Poluição ambiental e responsabilidade do Estado em relação ao direito à vida: uma análise jurídica das obrigações reguladoras no Equador
DOI:
https://doi.org/10.51247/st.v8iS3.33Palavras-chave:
Princípio da responsabilidade, direito à vida, poluição ambiental, legislação ambientalResumo
O objetivo deste estudo foi analisar juridicamente as obrigações ambientais do Estado equatoriano e a sua relação com a garantia do direito à vida, reconhecido na Constituição. O objetivo foi determinar se a regulamentação em vigor e a sua efetiva implementação respondem à proteção deste direito contra os efeitos da poluição ambiental. A metodologia utilizada foi a dogmático-jurídica, com uma abordagem qualitativa e teórico-analítica. A análise documental, a revisão bibliográfica e o estudo do quadro regulatório nacional e internacional foram utilizados para identificar os compromissos estatais em matéria de proteção ambiental e avaliar o seu cumprimento. Os resultados revelaram um fosso significativo entre as regulamentações ambientais vigentes e a sua efetiva implementação.

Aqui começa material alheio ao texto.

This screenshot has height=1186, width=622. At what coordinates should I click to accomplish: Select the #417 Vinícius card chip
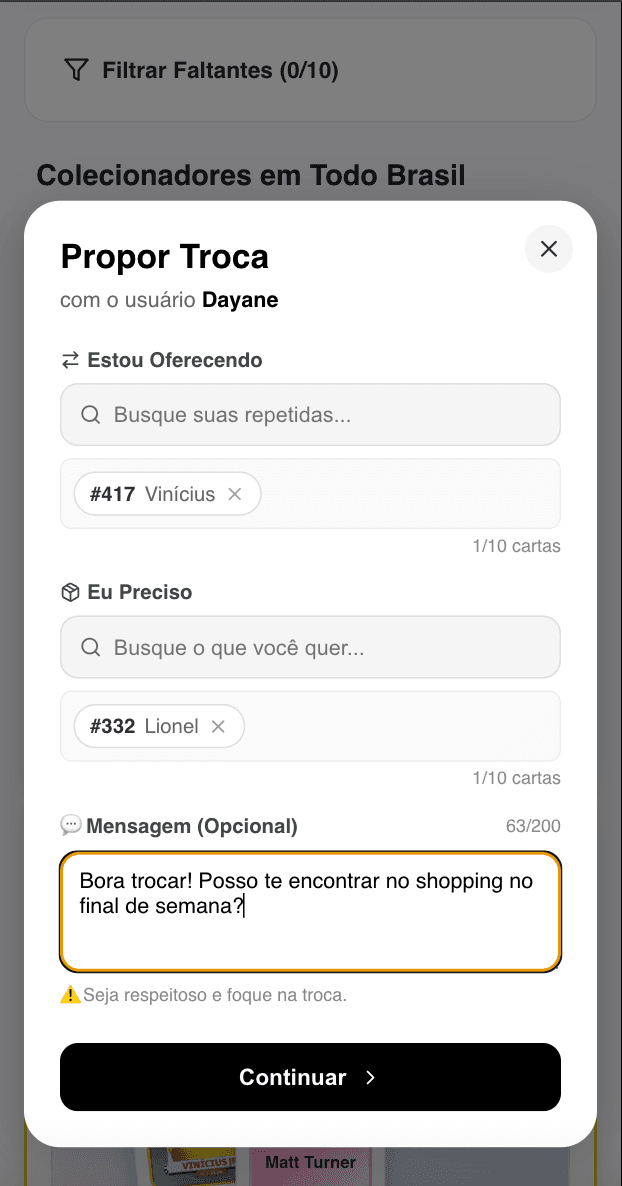pos(152,494)
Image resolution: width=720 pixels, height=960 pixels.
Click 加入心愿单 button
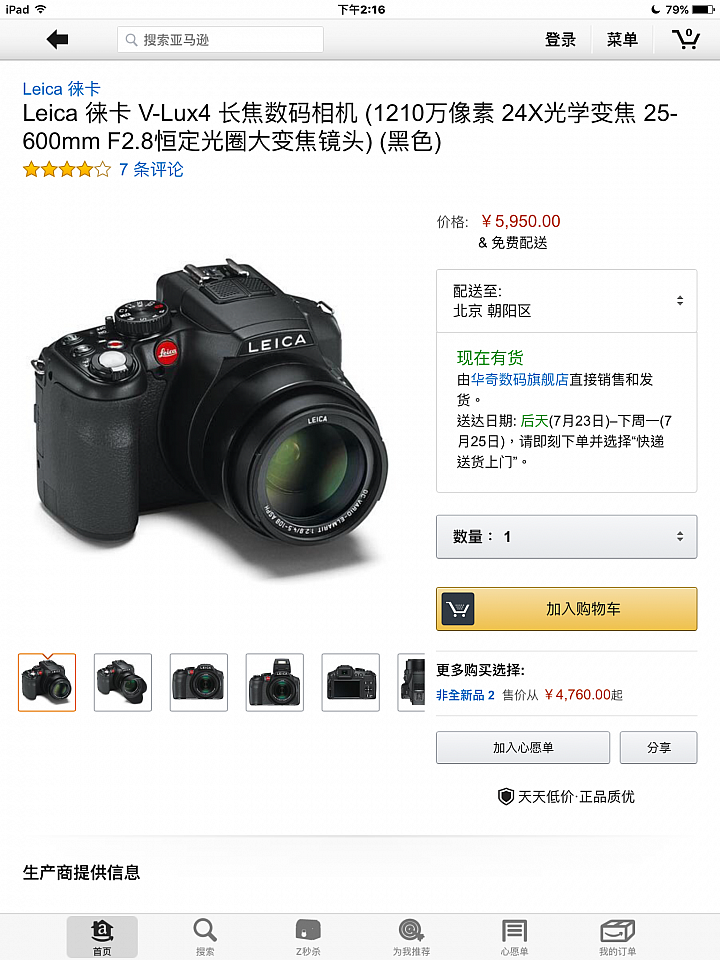(x=523, y=748)
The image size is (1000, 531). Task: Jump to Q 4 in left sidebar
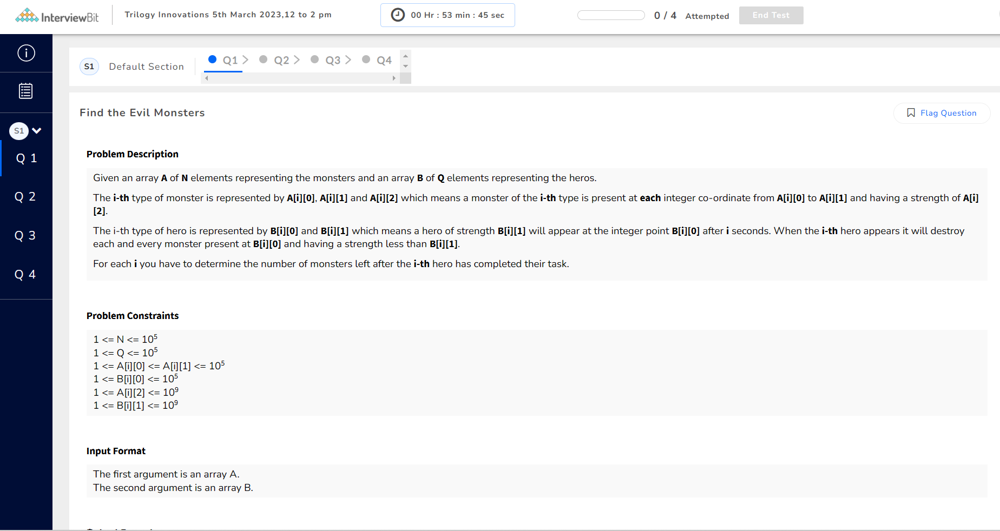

Observou-se a ausência de sanções proporcionais para as violações, a fraca supervisão institucional e a ausência de mecanismos judiciais céleres e eficazes para a reparação dos danos ambientais. Da mesma forma, foi identificada uma fraca ligação entre as políticas ambientais e uma abordagem dos direitos humanos, o que limitou a protecção do direito à vida. As conclusões determinaram que a deficiente aplicação das normas ambientais responsabiliza directamente o Estado pela violação do direito à vida. Destacou-se a necessidade de reforçar os mecanismos de supervisão e sanção, bem como de incorporar mais plenamente uma abordagem dos direitos humanos às políticas ambientais. Isto poderá orientar futuras reformas jurídicas e de políticas públicas no Equador.